As dry weather persisted through the holidays, analysts including Dan Basse downsized expectations for South America’s crops. Basse, who’s president of AgResource Co. in Chicago, recently cut his projection for Argentina’s corn harvest by 23 percent, to 23 million metric tons. His figure is also 21 percent below the U.S. Department of Agriculture’s forecast.
South American weather "is increasingly concerning to the market,” Basse said in a Jan. 3 e-mail.
Those concerns intensified in recent weeks, contributing to an upswing in Chicago futures prices that sent the corn market up 14 percent from nine-month lows reached Dec. 15. On Jan. 3, the first trading day of 2012, corn futures for March delivery rose 12 cents to $6.58 ½ a bushel, an eight-week high.
Argentina, the world’s No. 2 corn exporter after the U.S., was expected to harvest a record crop this year, according to the USDA. Strong South American harvests this year are crucial to replenishing global grain stockpiles after unfavorable weather last year hampered crops in the U.S., the world’s top corn and soybean producer.

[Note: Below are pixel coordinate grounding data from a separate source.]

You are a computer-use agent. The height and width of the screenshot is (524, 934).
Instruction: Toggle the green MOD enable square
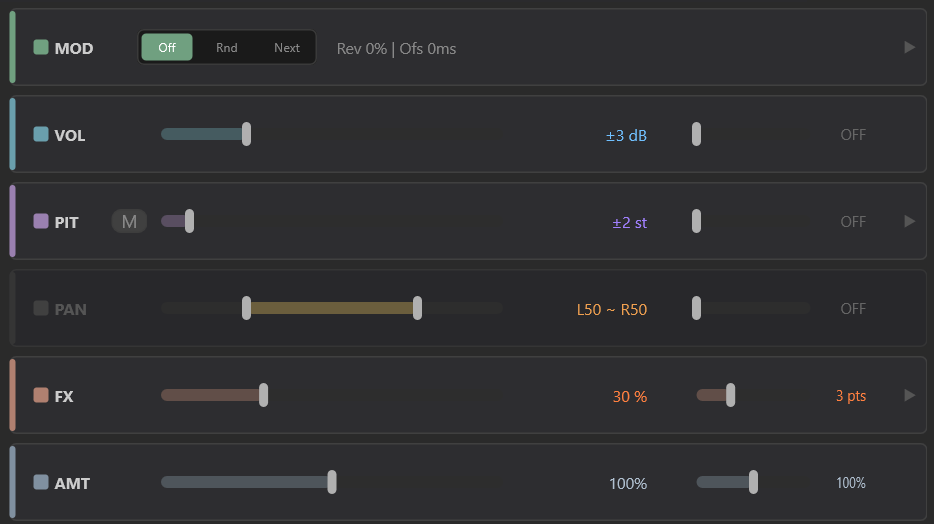pos(41,47)
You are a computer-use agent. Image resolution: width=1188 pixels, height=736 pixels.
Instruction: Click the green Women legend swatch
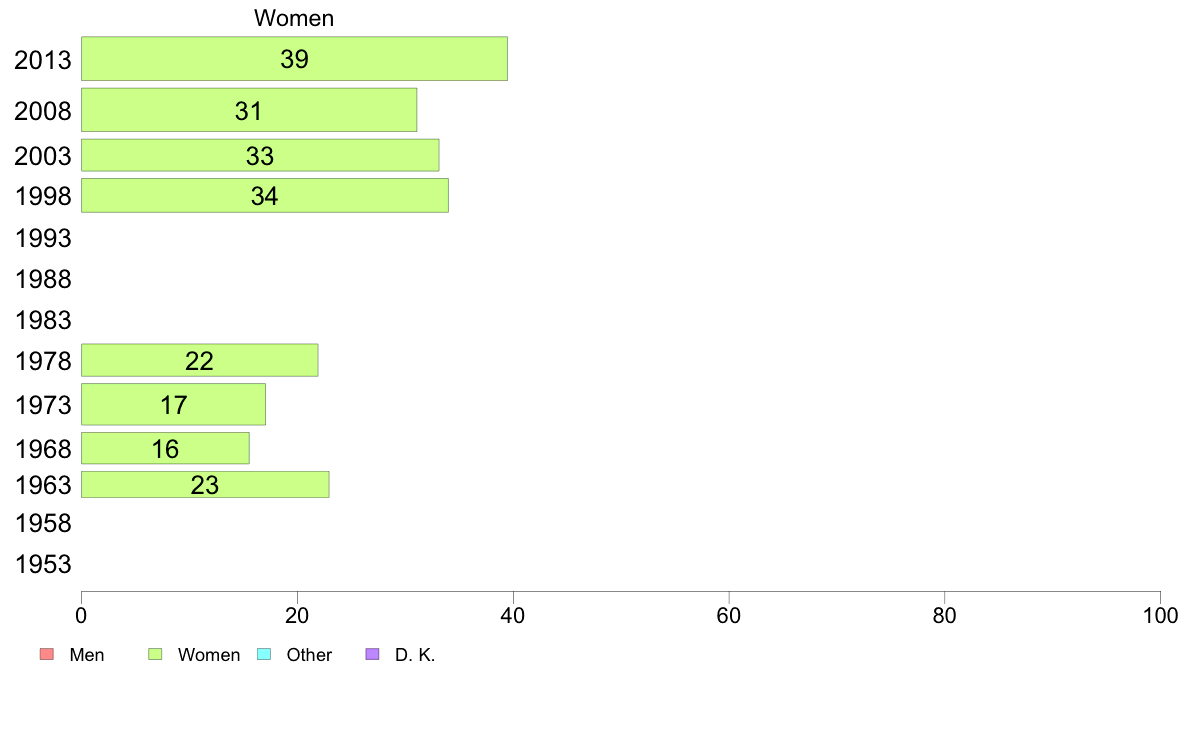(x=155, y=654)
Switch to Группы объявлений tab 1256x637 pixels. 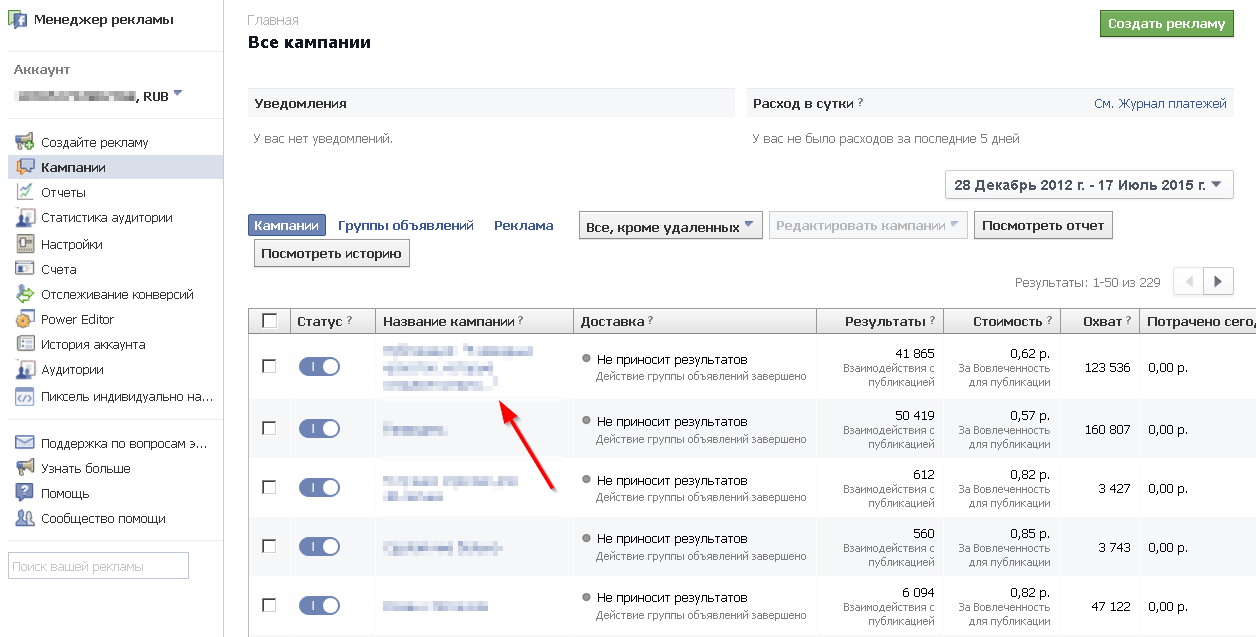[405, 226]
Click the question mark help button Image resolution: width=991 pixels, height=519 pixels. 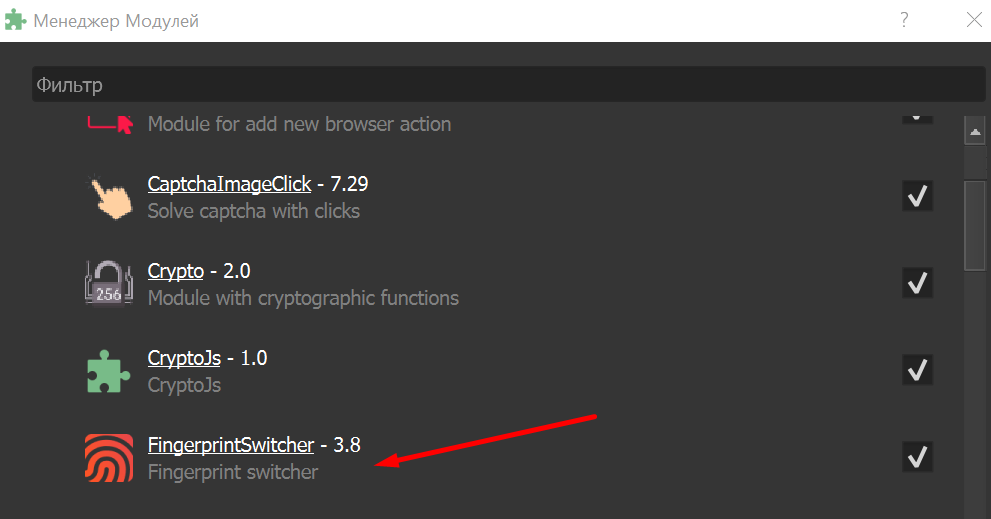coord(904,19)
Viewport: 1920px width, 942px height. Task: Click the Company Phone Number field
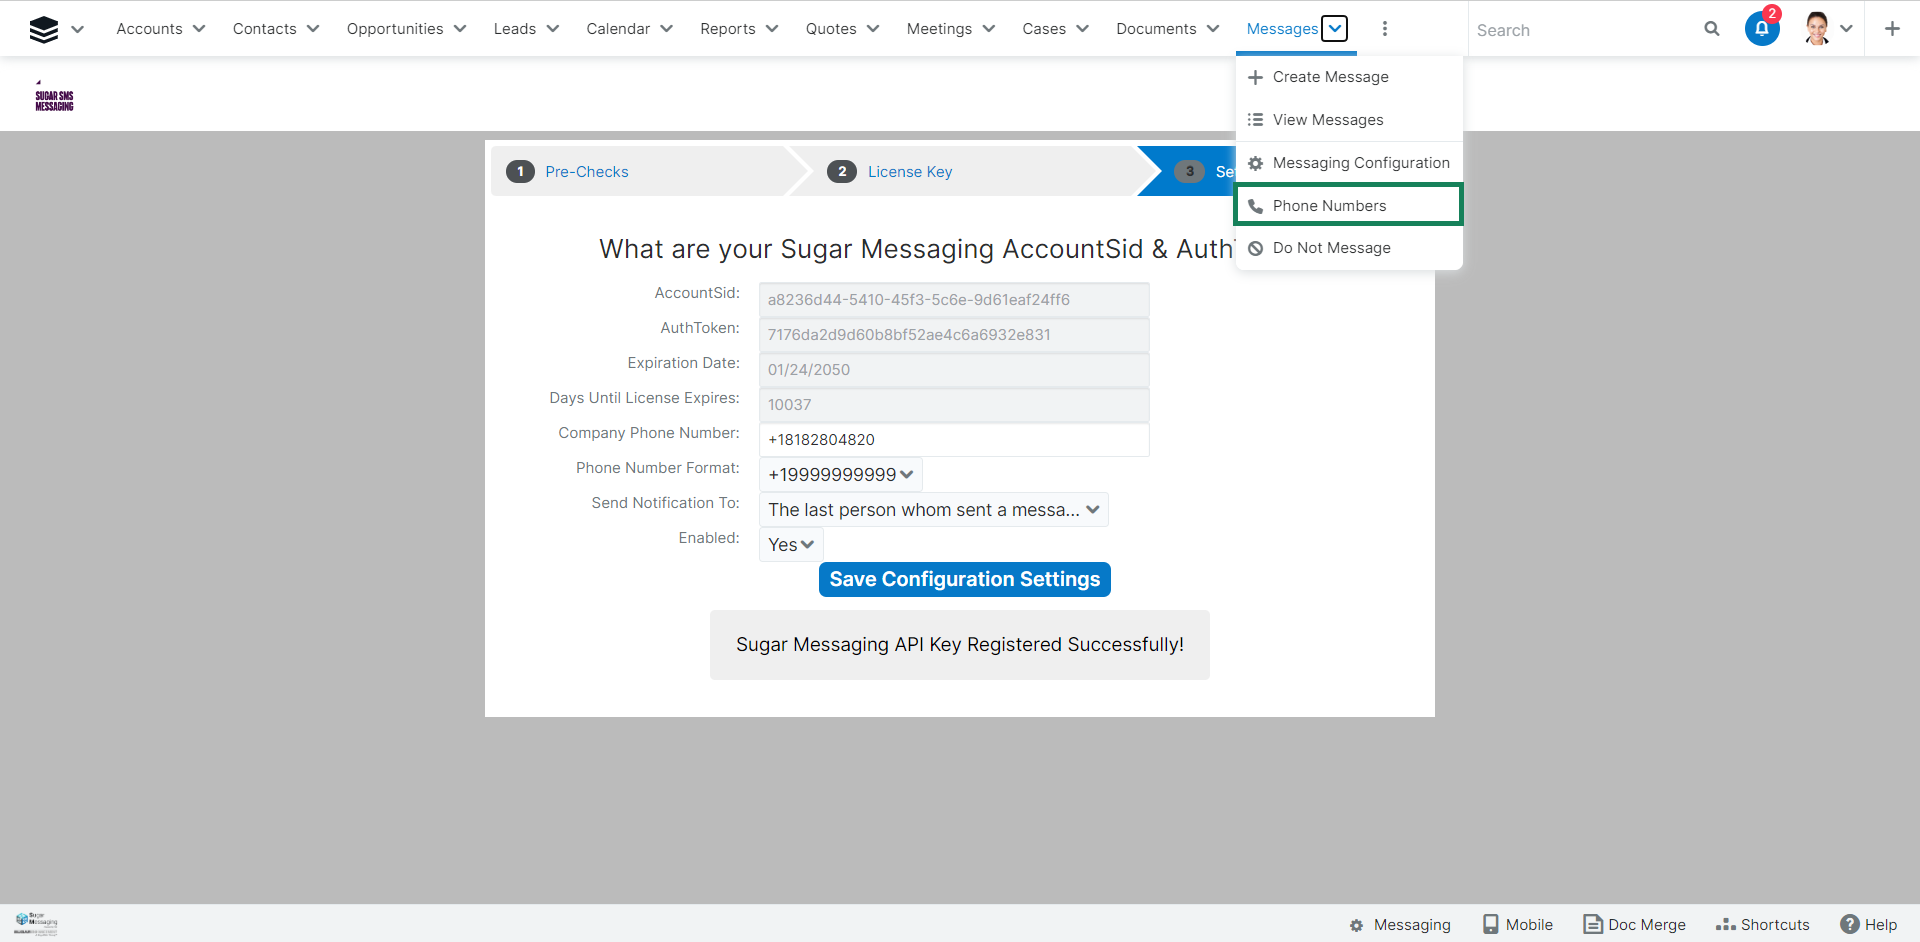[953, 440]
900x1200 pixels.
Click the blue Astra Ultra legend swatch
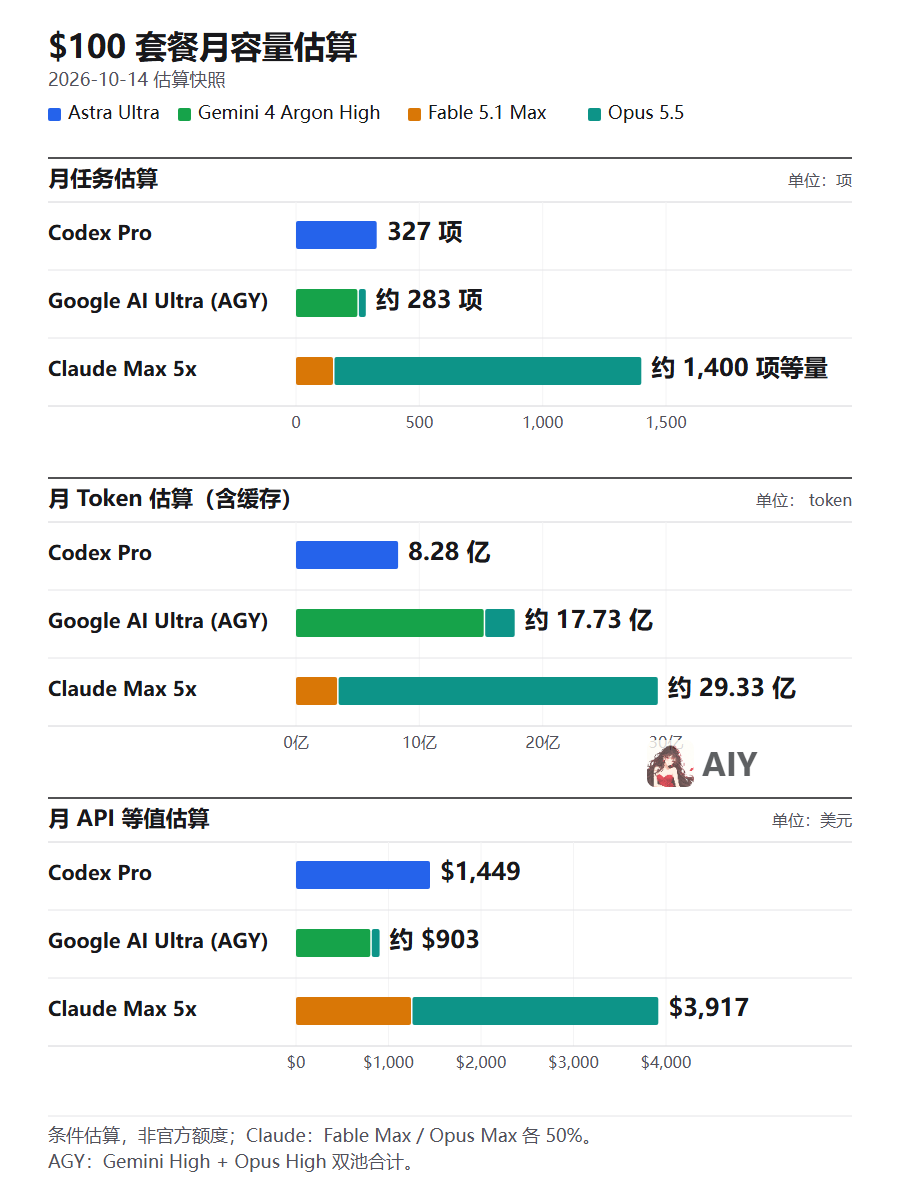55,114

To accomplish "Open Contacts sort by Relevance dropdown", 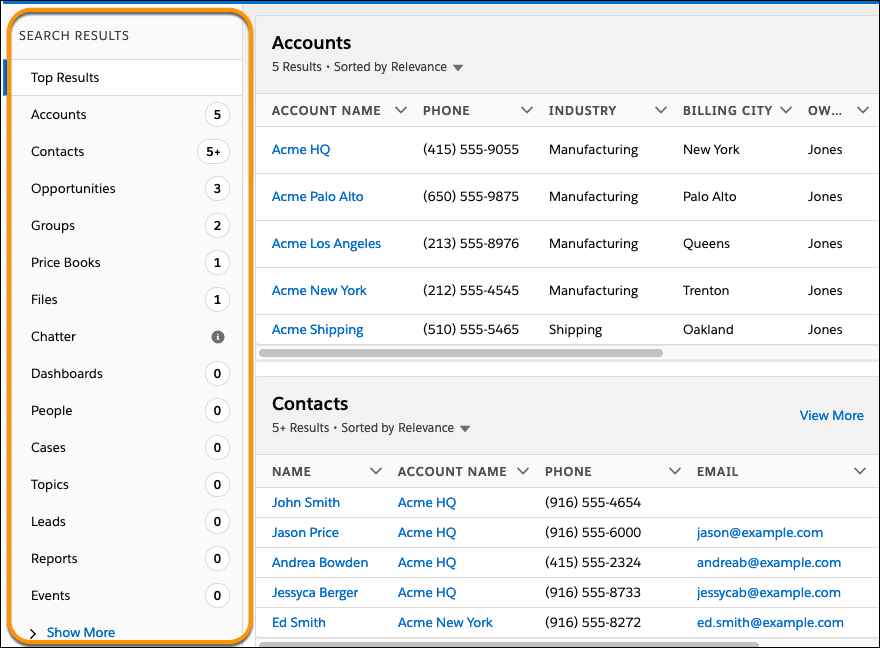I will coord(464,429).
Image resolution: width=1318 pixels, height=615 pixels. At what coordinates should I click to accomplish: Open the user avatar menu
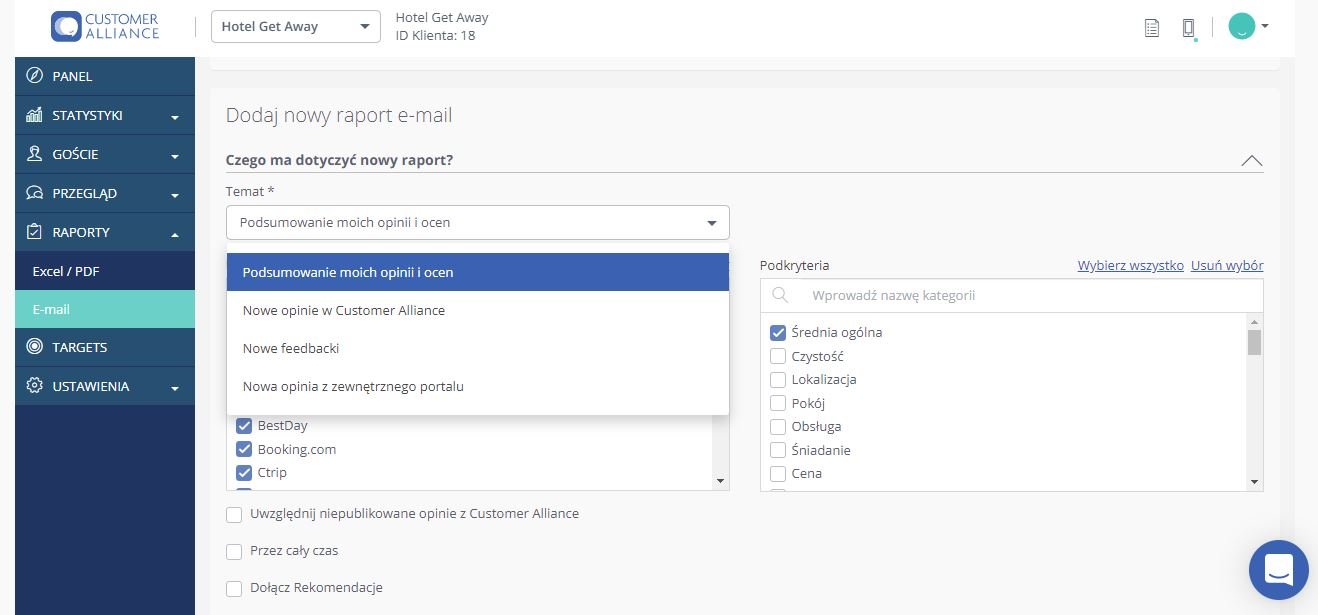point(1248,27)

But continued weather problems in South America probably will push grain prices even higher as global buyers to seek more supplies from the U.S., analysts say. That would further squeeze livestock and dairy producers already pinched by soaring feed costs after corn touched an all-time high near $8 a bushel last year.
Soybean futures have also rallied in part because of South America’s weather. On Jan. 3, March soybean futures surged 19 ¾ cents to $12.27 ½ a bushel, up 11 percent from a mid-December low.
According to meteorologist Joel Widenor of Commodity Weather Group, LLC, there are “serious moisture deficits” across about three-quarters of Argentina’s corn and soybean belt.
If current weather pattern persists over the next two weeks, March corn futures could reach $6.80 and March soybeans may hit $12.90, Archer Financial Services analyst Scott Harms said, though further gains would hinge on USDA reports later this month and actual evidence of significant yield losses in South America.
“I don’t think that there is any question that there is a growing concern regarding the crops in S. America,” Harms said in an e-mail. “There is little doubt that the current growing conditions in southern Brazil and especially Argentina are not conducive for crop development as we enter the crops’ reproductive period.”